Это был маленький седенький старичок. Он опустил голову так, что царевич неясно видел лицо его. Старичок похож был не то на отца Ивана, ключаря Благовещенского, не то на столетнего деда-пасечника, которого Алексей встретил однажды в глуши новгородских лесов и который все, бывало, сидел в своем пчельнике, среди ульев, грелся на солнце, весь белый как лунь, пропахший насквозь медом и воском; его тоже звали Иваном.
– Отец Иван? аль дедушка? – спросил царевич.
– Иван, Иван – я самый и есть, – молвил старичок ласково, с тихой улыбкой, и голос у него был тихий, как жужжание пчел или далекий благовест. От этого голоса царевичу стало страшно и сладко. Он все старался увидеть лицо старичка и не мог.
– Не бойся, не бойся, дитятко, не бойся, родненький, – проговорил он еще тише и ласковей. – Господь послал меня к тебе, а за мной и сам будет скоро.
Старичок поднял голову. Царевич увидел лицо юное, вечное и узнал Иоанна, сына Громова.

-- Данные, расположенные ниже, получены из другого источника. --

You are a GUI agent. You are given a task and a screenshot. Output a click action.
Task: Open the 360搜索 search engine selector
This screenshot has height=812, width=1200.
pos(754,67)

– Христос воскресе, Алешенька!
– Воистину воскресе! – ответил царевич, и великая радость
Иоанн держал в руках своих как бы солнце: то была чаша с Плотью и Кровью.
– Во имя Отца, и Сына, и Духа Святого.
Он причастил царевича. И солнце вошло в него, и он почувствовал, что нет ни скорби, ни страха, ни боли, ни смерти, а есть только вечная жизнь, вечное солнце – Христос.
VII
Утром, осматривая больного, Блюментрост удивился: лихорадка прошла, раны затягивались; улучшение было так внезапно, что казалось чудом.

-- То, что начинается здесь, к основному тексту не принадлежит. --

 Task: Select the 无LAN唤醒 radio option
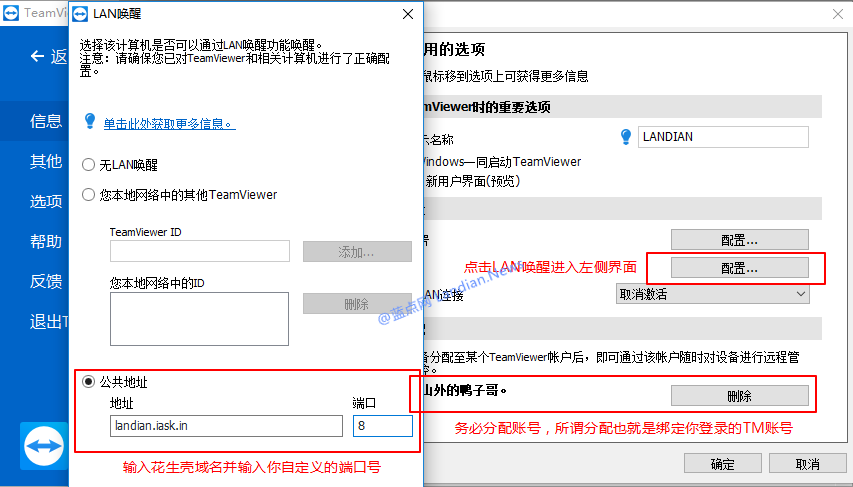point(89,165)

– Ну, слава богу, слава богу, – радовался немец, – теперь все до свадьбы заживет!
Весь день чувствовал себя царевич хорошо, с лица его не сходило выражение тихой радости.
В полдень объявили ему смертный приговор.

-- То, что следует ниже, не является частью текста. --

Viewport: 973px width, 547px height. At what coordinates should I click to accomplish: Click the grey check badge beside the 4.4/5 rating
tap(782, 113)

Он выслушал его спокойно, перекрестился и спросил, в какой день казнь. Ему ответили, что день еще не назначен.
Приносили обед. Он ел охотно. Потом попросил открыть окно.
День был свежий и солнечный, как будто весенний. Ветер приносил запах воды и травы. Под самым окном из щелей крепостной стены росли желтые одуванчики.
Он долго смотрел в окно; там пролетали ласточки с веселыми криками; сквозь тюремные решетки небо казалось таким голубым и глубоким, как никогда на воле.
К вечеру солнце осветило белую стену у изголовья царевича. И почудился ему в этом луче белый как лунь старичок с юным лицом, с тихой улыбкой и чашей в руках, подобной солнцу. Глядя на него, заснул он так тихо и сладко, как уже давно не спал.
На следующий день, в четверг, 26 июня, в 8 часов утра, опять собрались в гарнизонном застенке царь, Меншиков, Толстой, Долгорукий, Шафиров, Апраксин и прочие министры. Царевич был так слаб, что его перенесли на руках из каземата в застенок.
Опять спрашивали: «Что еще больше есть в тебе? Не поклепал ли, не утаил ли кого?» – но он уже ничего не отвечал.
Подняли на дыбу. Сколько дано было плетей, никто не знал – били без счета.
После первых ударов он вдруг затих, перестал стонать и охать, только все члены напряглись и вытянулись, как будто окоченели. Но сознание, должно быть, не покидало его. Взор был ясен, лицо спокойно, хотя что-то было в этом спокойствии, от чего и самым привычным к виду страданий становилось жутко.
– Нельзя больше бить, ваше величество! – говорил Блюментрост на ухо царю. – Умереть может. И бесполезно. Он уже ничего не чувствует: каталепсия...
– Что? – посмотрел на лейб-медика царь с удивлением.
– Каталепсия – это такое состояние... – начал тот объяснять по-немецки.
– Сам ты каталепсия, дурак! – оборвал его Петр и отвернулся.
Чтобы перевести дух, палач остановился на минуту.
– Чего зеваешь? Бей! – крикнул царь.
Палач опять принялся бить. Но царю казалось, что он уменьшает силу ударов нарочно, жалея царевича. Жалость и возмущение чудились Петру на лицах всех окружающих.